Proyecto minero a cielo abierto de Cobre las Cruces en la provincia de Sevilla / Wikimedia Commons

A nivel estatal, el proyecto ha empleado los fondos recibidos para realizar un mapeo con 25 casos de estudio sobre conflictos mineros, entre los que se encuentran diversos proyectos de carácter extractivo en Extremadura (como la mina de litio de la sierra de Cáceres y la de cobre de Alconchel), Castilla y León (que incluía el proyecto de uranio de Retortillo o la de wolframio de Barruecopardo, ambos en Salamanca), Galicia (como los fracasados proyectos de Touro y Corcoesto), Asturias (con el proyecto de oro en Salave) o Andalucía (entre los que destaca la mina de Cobre Las Cruces, en Sevilla).
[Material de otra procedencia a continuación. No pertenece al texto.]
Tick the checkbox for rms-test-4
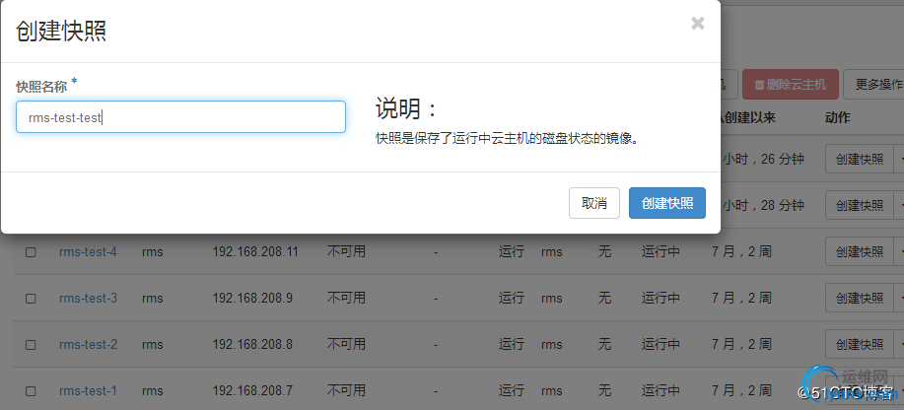 tap(31, 252)

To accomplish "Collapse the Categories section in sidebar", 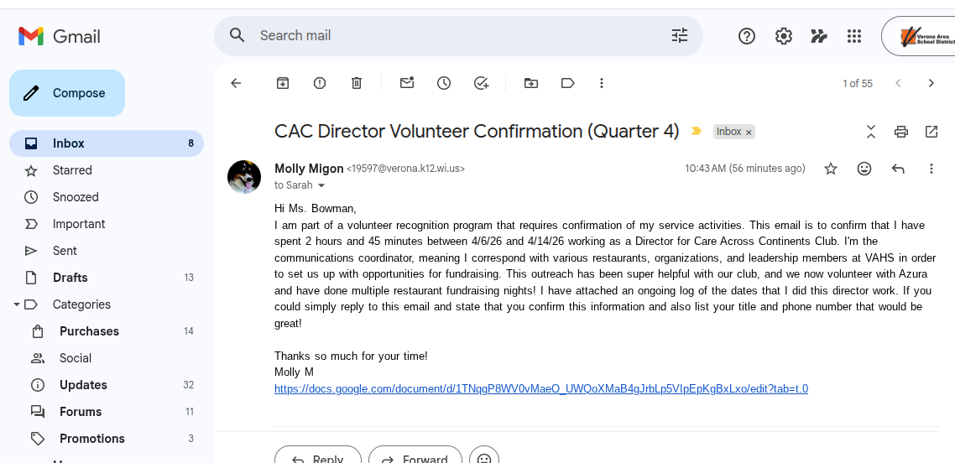I will pyautogui.click(x=17, y=304).
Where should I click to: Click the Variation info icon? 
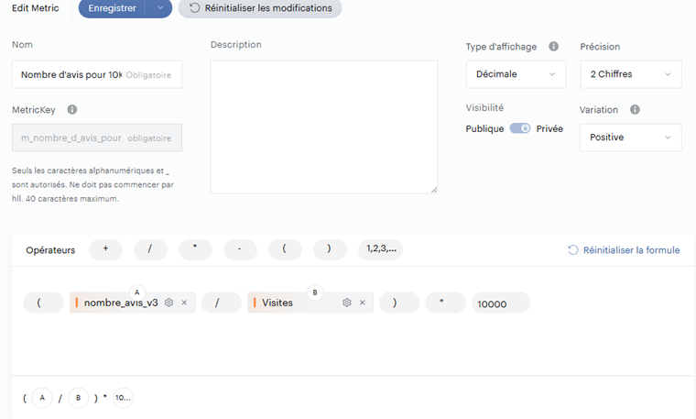635,110
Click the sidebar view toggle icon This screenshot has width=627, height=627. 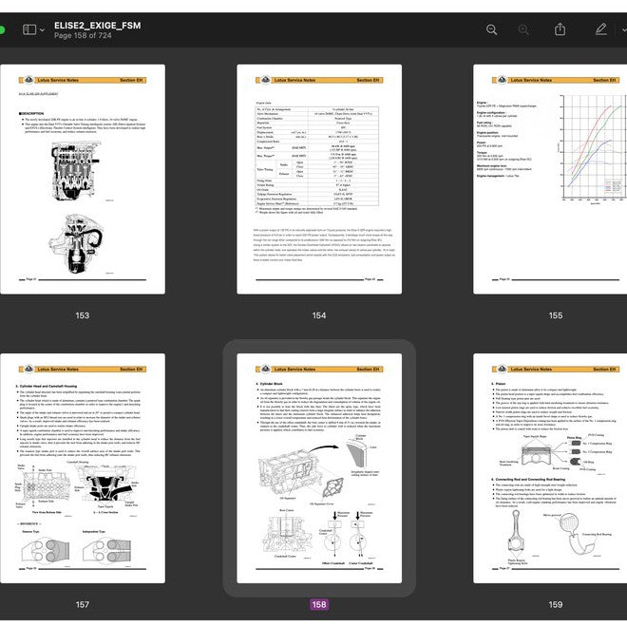[x=29, y=29]
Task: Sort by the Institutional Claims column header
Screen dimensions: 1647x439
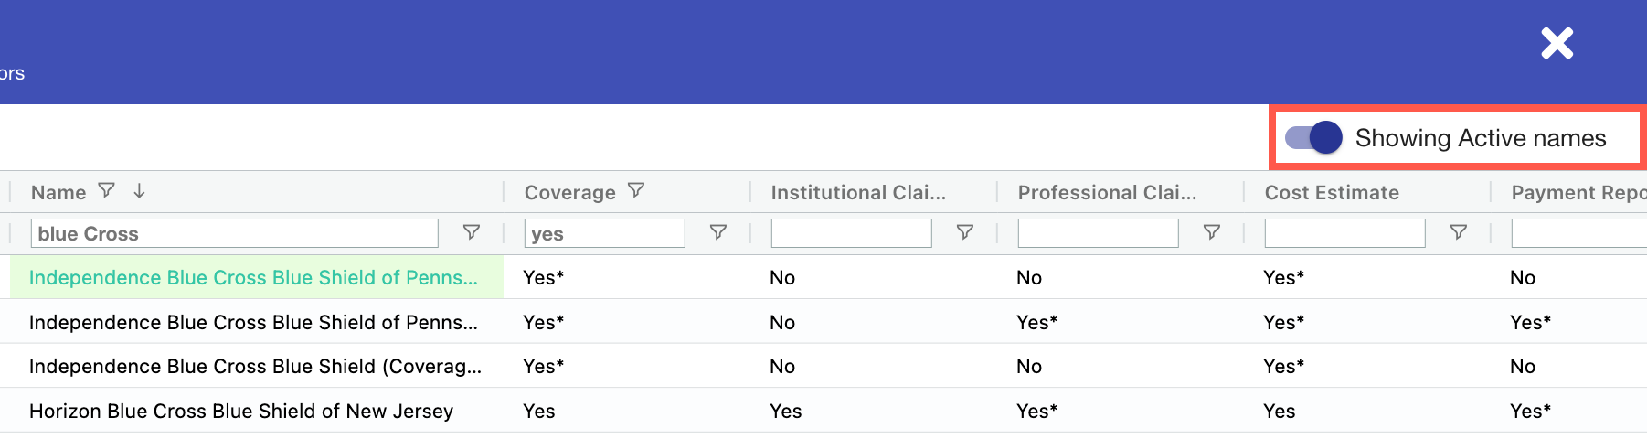Action: coord(858,192)
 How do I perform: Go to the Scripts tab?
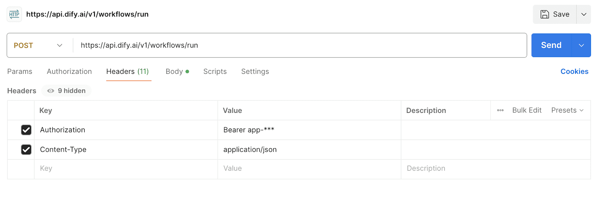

En todos los casos, se recogió información detallada sobre los colectivos sociales que se oponían a dichos planes.

Ecologistas en Acción, organización a la que se hace referencia en varios conflictos, ha denunciado el hecho de que administraciones y entes públicos, sujetos al deber de neutralidad e imparcialidad, se dediquen a investigar, compilar y analizar información sobre grupos que se oponen a determinados proyectos mineros y sobre los que esas mismas administraciones deben tomar decisiones.

Por este motivo, la organización se ha unido a otros grupos de todo el continente para pedir con urgencia a la Comisión que realice una auditoría del proyecto, independientemente de las acciones que se puedan iniciar en relación a las administraciones y entes públicos involucrados para pedir responsabilidades.

Asimismo, Ecologistas en Acción se ha dirigido a los responsables del MIREU, manifestando su disconformidad y exigiendo que se facilite la información recogida sobre los colectivos ecologistas y las plataformas ciudadanas.

En la misiva, a la que ha podido acceder contrainformacion.es, la entidad considera totalmente «inaceptable» la utilización de fondos públicos para la realización de informes parciales que apoyan las tesis de la industria minera, y se han mostrado dispuestos a proporcionar todos aquellos informes que sean necesarios «para ilustrar las faltas de conducta y las deficiencias de los proyectos propuestos en España» para que se pueda comprender mejor «las razones basadas en la evidencia detrás de la intensa oposición a ciertos proyectos mineros».